The moisture present in fine aggregate causes increase in its volume, known as bulking of sand. The moisture in the fine aggregate develops a film of moisture around the particles of sand and due to surface tension pushes apart the sand particles, occupying greater volume. The bulking of the sand affects the mix proportion, if mix is designed by volume batching. Bulking results in smaller weight of sand occupying the fixed volume of the measuring box, and the mix becomes deficient in sand and the resulting concrete becomes honeycombed and its yield is also reduced.

The extent of bulking depends upon the percentage of moisture present in sand and its fineness. The increase in volume relative to that occupied by a satura­ted and surface dry sand increases with an increase in the moisture content of the sand upto a value of 5 to 8%, causing bulking ranging from 20 to 40% as shown in Table 4.13. Fig. 4.8 and Table 4.13 shows bulking of sand with various moisture contents as suggested by con­crete hand book CAI, Bombay.

As the moisture content increases, the film of water formed around the sand particles merge and the water moves into the voids between the particles so that the total volume of sand decreases, till the sand is fully satu­rated. The volume of fully saturated sand is same as that of the dry sand for the same method of filling the con­tainer.

Determination of Bulking of Sand:

Since the volume of saturated sand is same as that of dry sand, the most convenient way of determining bulking of sand is by measuring the decrease in volume of the given sand on saturation. For the measurement of bulking of sand, usually a container of known volume, a 30 cm long steel rule, and a 6 mm iron rod is required.

Procedure:

Put sufficient quantity of sand loosely into the container, till it is about two-thirds full. Level off the top of the sand with steel rule, and push this rule at the middle of the surface to the bottom of the container and measure its height. Let the height be h cm.

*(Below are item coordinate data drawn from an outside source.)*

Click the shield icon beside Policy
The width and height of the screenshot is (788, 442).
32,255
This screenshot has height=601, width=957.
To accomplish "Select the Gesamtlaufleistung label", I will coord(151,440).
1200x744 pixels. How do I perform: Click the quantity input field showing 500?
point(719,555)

Now empty this sand into another container. While emptying, care should be taken that no sand parti­cles are lost. Take about 1/3rd to half-full the first container with water and add about half the sand to it and rod it with 6 mm diameter steel rod. The sand should be rodded till the air bubbles cease to come out. At this stage the volume of sand is minimum. At this stage add the remaining sand and rod it also till air bubbles cease to come out. Smooth and level the top surface of the saturated sand and measure its height by pushing the steel rule at the middle of the surface to the bottom of the container. Let this height be h1 cm.

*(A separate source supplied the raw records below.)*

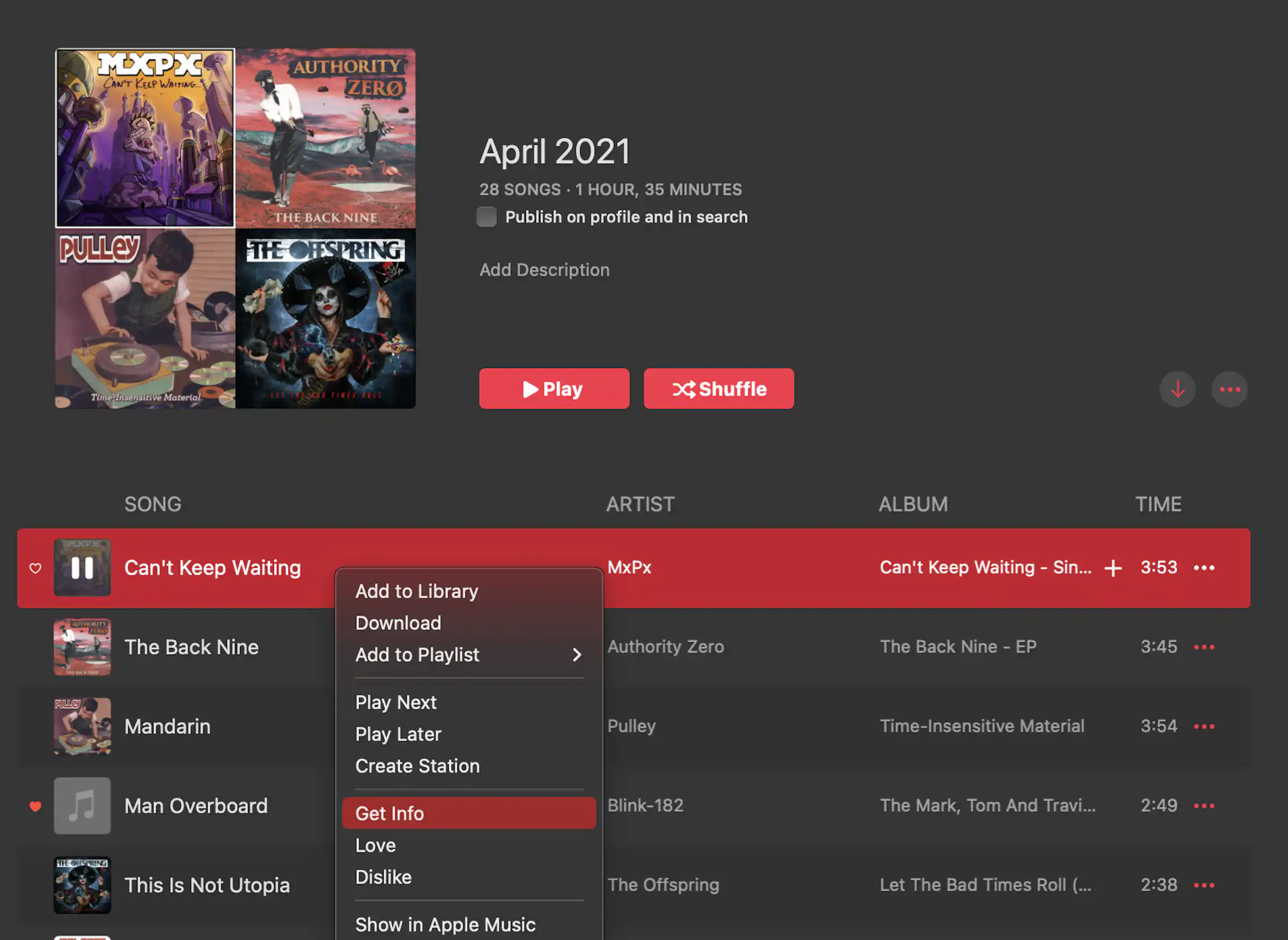Open the playlist's more options ellipsis
The image size is (1288, 940).
[x=1230, y=388]
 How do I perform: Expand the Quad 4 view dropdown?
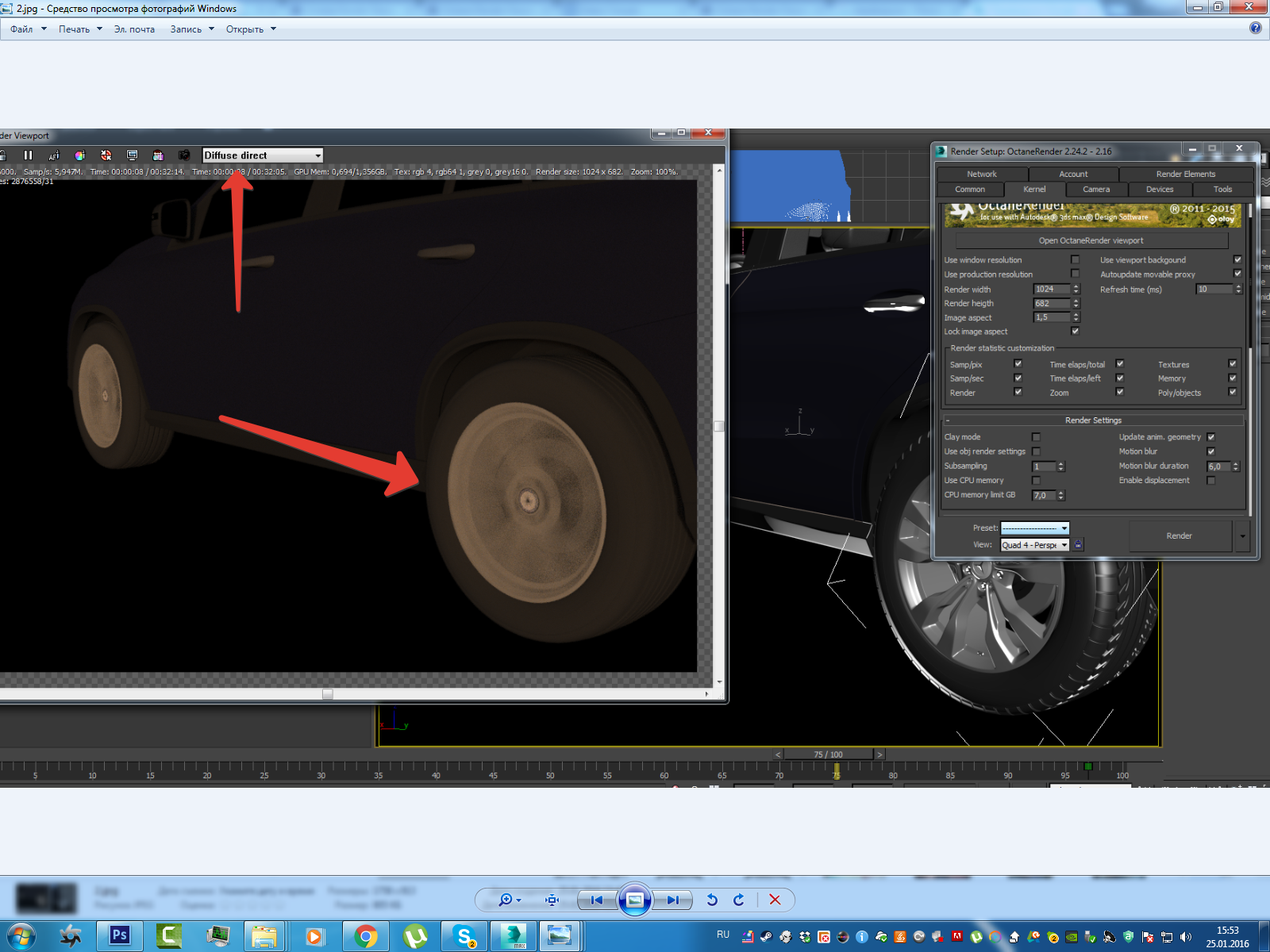tap(1064, 545)
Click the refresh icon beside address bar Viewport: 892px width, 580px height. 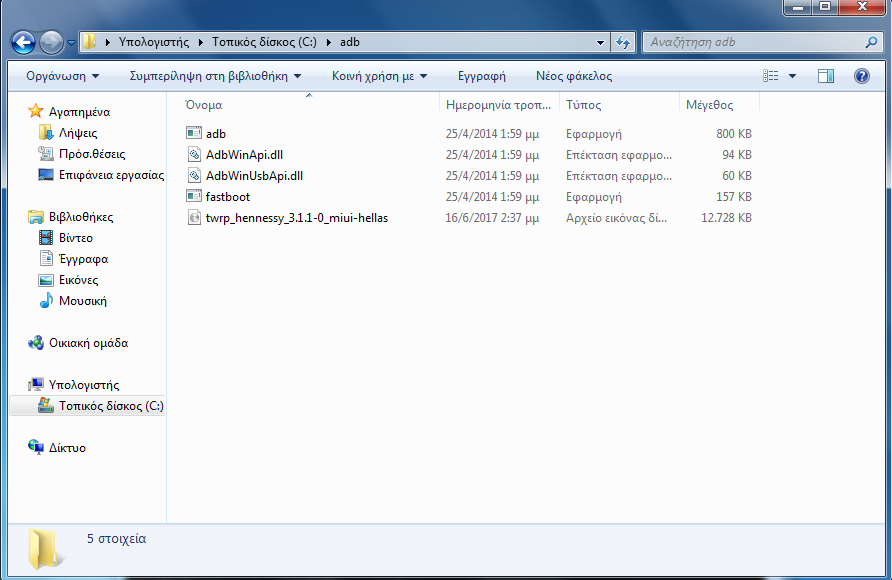coord(624,43)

Then % bulking = [(h1/h1) x 100]

Effect of Bulking of Sand:

For volume batching, bulking has to be allowed for by increasing the total volume of sand used, otherwise the mix will be deficient in sand and segregation of the mix may take place. Also the resulting concrete will be honeycombed and its yield will be reduced, raising its cost of production. The volume to be increased can be calculated either by knowing this percentage of bulking as shown above or by bulking factor.

If,

Vm = vol. of moist sand

Vs = vol. of saturated sand

then bulking = [(Vm – Vs)/Vs]

and bulking factor = 1 + [(Vm – Vs)/Vs] = Vm/Vs

Hence to know the total volume of sand to be used can be calculated by multiplying the vol. Vs by the bulking factor. The value of bulking factor can be determined by the curves of Fig. 4.9. Fig. 4.9 gives bul­king factor against moisture content upto 20% for three types of sands.